# Aspire X-Infinity Temp display?



## slamminuk (Jun 13, 2007)

Hi All

Just wondering if someone can help me with a little problem with my PC case. I've got a Aspire X-Infinity case, http://aspireusa.net/product.php?pid=99 I've connected most wires and cables to my motherboard.

But now I have one spare connector which is for the front temprature display on the case, where does this one connect to on the mobo? The temp display is a 2 pin connector. Here is a screenshot of the layout of pins of my mobo 

http://i87.photobucket.com/albums/k151/slamminuk/mobo.jpg

I would've thought it would go into the 'Message LED/Power/Sleep LED but i've got the Power LED in there. But also to the left of the F_Panel pins there is a 3 pin Power LED too?! So i'm a little confused.

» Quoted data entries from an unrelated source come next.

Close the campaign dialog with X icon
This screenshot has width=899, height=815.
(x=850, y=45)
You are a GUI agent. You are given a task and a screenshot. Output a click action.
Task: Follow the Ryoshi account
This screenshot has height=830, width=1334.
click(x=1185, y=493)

Any help much appreciated.


----------



## slamminuk (Jun 13, 2007)

Ok don't worry, i have just found an extra part that it needs to go into and it now works.


----------



## slamminuk (Jun 13, 2007)

Does anyone know what this is for? 

http://i87.photobucket.com/albums/k151/slamminuk/DSC00178.jpg

It also came with my case


----------



## 1 g0t 0wn3d (Jan 31, 2007)

thats a case speaker (for error codes from the motherboard)


----------



## slamminuk (Jun 13, 2007)

Oh ok, i wondered what them speaker pins were for! nice one cheers


----------